** Begin RECORD EXCERPTS **

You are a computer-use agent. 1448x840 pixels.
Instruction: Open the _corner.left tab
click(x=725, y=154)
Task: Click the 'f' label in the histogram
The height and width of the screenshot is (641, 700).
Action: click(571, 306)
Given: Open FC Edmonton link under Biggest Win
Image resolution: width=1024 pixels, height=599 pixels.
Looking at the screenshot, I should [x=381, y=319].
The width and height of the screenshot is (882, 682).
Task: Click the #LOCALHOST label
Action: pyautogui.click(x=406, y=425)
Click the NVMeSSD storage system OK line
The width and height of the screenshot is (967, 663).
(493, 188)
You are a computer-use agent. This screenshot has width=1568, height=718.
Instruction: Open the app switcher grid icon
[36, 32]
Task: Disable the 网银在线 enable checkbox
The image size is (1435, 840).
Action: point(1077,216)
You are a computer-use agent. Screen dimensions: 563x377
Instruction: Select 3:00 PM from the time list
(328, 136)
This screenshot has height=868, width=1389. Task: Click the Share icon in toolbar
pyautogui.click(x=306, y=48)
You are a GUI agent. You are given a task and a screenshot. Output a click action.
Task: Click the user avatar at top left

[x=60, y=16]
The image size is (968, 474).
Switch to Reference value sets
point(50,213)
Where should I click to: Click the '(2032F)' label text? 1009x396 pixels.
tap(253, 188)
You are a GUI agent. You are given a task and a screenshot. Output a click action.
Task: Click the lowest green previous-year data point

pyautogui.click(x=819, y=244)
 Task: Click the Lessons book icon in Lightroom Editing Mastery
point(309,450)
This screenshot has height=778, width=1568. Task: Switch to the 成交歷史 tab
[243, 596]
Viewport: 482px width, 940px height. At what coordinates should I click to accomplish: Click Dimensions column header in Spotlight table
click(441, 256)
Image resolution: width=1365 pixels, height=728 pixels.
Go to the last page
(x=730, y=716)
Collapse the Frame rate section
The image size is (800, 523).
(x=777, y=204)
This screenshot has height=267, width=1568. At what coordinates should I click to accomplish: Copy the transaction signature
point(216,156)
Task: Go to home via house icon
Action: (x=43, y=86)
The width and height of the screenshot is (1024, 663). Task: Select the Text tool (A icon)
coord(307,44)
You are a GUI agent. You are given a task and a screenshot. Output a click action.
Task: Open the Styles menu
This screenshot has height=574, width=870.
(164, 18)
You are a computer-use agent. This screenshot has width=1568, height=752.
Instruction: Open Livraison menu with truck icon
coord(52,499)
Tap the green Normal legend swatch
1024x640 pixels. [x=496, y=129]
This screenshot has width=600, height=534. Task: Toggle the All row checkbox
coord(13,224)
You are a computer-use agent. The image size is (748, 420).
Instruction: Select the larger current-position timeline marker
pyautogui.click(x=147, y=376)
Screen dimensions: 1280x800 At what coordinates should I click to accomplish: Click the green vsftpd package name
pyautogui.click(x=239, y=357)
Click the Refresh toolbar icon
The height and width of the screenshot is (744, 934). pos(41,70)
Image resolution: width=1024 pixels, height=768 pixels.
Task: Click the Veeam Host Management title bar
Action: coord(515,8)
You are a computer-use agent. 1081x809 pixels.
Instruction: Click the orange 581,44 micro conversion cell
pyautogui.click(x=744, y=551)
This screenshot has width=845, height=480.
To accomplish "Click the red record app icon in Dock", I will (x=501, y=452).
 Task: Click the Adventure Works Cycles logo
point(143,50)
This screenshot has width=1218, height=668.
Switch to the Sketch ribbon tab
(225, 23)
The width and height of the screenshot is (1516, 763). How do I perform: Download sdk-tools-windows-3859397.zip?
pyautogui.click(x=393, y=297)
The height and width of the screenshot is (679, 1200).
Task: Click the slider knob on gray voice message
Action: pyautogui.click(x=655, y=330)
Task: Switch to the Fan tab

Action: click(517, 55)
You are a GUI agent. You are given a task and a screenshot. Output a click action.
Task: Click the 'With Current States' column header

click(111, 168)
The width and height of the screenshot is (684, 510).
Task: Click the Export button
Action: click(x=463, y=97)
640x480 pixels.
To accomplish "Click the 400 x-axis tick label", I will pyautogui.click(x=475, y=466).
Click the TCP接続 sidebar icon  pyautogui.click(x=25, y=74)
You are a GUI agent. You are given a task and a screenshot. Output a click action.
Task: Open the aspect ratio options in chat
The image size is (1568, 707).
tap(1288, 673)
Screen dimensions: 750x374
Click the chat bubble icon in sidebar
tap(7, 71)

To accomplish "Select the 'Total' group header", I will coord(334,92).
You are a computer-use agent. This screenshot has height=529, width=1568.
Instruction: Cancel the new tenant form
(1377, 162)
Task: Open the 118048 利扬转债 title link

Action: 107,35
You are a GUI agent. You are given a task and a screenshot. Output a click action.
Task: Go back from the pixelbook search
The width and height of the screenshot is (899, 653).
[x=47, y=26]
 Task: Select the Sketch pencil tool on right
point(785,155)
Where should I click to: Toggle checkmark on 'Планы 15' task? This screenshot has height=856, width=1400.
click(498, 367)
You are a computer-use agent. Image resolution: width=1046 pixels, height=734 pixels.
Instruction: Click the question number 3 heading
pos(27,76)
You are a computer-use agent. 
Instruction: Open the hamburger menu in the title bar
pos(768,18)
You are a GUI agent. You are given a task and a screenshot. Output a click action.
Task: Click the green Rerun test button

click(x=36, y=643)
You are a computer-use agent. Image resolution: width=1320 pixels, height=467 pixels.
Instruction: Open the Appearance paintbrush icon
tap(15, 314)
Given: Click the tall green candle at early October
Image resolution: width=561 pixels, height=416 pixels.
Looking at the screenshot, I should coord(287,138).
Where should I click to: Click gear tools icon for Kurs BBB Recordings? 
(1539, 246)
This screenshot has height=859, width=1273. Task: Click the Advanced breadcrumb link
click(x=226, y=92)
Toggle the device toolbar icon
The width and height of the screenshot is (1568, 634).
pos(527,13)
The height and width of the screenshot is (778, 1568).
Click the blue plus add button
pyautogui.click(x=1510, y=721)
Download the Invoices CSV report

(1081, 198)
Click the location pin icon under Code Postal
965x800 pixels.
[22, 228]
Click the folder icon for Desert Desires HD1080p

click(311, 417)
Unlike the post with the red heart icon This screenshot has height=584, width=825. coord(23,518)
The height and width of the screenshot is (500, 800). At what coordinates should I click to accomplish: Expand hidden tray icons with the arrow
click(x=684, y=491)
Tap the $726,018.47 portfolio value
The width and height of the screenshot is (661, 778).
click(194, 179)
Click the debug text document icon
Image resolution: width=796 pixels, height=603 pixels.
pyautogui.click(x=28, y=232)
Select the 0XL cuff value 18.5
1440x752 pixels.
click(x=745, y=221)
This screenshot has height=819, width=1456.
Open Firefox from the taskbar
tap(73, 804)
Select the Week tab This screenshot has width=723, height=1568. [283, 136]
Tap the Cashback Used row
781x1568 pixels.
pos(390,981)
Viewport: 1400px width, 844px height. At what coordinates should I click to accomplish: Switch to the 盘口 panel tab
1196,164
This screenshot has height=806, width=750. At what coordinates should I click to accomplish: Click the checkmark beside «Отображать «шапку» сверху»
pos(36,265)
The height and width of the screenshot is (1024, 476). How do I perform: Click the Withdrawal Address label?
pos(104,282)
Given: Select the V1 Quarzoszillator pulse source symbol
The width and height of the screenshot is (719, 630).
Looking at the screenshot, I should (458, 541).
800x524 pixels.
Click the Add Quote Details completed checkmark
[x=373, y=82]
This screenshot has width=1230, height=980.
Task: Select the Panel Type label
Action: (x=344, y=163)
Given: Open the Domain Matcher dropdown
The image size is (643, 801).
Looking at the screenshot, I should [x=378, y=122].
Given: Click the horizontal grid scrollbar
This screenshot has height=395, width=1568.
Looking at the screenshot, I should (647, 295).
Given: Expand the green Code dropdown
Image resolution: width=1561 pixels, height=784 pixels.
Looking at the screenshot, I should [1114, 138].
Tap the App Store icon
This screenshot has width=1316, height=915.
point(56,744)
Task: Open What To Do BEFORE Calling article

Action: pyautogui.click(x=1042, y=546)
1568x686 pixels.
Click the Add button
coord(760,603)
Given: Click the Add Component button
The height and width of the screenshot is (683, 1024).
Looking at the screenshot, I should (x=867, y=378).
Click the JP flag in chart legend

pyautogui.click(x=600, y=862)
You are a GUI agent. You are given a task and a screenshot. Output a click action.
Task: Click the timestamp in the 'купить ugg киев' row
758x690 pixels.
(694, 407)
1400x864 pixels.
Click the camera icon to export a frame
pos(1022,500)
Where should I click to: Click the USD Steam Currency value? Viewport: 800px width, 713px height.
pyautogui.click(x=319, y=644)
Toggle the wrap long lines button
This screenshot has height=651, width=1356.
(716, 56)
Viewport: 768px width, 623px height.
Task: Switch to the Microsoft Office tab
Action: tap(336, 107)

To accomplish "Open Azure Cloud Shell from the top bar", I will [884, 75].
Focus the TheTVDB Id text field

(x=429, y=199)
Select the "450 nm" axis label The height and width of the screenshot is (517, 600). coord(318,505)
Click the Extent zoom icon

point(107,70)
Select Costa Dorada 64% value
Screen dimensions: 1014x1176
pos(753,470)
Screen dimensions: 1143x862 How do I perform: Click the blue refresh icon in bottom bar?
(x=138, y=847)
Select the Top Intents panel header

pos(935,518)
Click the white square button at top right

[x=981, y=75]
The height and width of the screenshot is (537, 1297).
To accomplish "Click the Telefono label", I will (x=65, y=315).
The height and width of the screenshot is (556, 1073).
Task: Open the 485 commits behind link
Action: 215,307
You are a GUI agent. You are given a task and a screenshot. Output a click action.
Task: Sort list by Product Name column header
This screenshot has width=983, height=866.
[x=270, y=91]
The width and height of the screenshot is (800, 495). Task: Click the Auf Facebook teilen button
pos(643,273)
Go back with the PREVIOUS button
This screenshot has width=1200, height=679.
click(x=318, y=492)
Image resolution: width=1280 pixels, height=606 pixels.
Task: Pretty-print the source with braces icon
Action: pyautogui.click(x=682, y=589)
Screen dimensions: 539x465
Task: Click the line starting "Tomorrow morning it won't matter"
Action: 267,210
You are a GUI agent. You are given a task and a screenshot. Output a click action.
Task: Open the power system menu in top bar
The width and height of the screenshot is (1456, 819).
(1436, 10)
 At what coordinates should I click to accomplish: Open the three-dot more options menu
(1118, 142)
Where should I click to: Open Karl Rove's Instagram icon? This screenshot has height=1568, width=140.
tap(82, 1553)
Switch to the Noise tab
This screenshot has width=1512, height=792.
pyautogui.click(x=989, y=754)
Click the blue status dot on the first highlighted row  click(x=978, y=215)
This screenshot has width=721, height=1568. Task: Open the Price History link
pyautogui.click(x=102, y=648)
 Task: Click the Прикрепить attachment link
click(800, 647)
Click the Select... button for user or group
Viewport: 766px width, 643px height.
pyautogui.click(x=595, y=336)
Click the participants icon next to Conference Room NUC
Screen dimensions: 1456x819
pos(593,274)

** End RECORD EXCERPTS **

SHORT PROBLEM »
Copy the records above word for word, beginning with their first line and continuing through the line that contains "Action: click(571, 306)".

RESULT OF THE TASK »
You are a computer-use agent. 1448x840 pixels.
Instruction: Open the _corner.left tab
click(x=725, y=154)
Task: Click the 'f' label in the histogram
The height and width of the screenshot is (641, 700).
Action: click(571, 306)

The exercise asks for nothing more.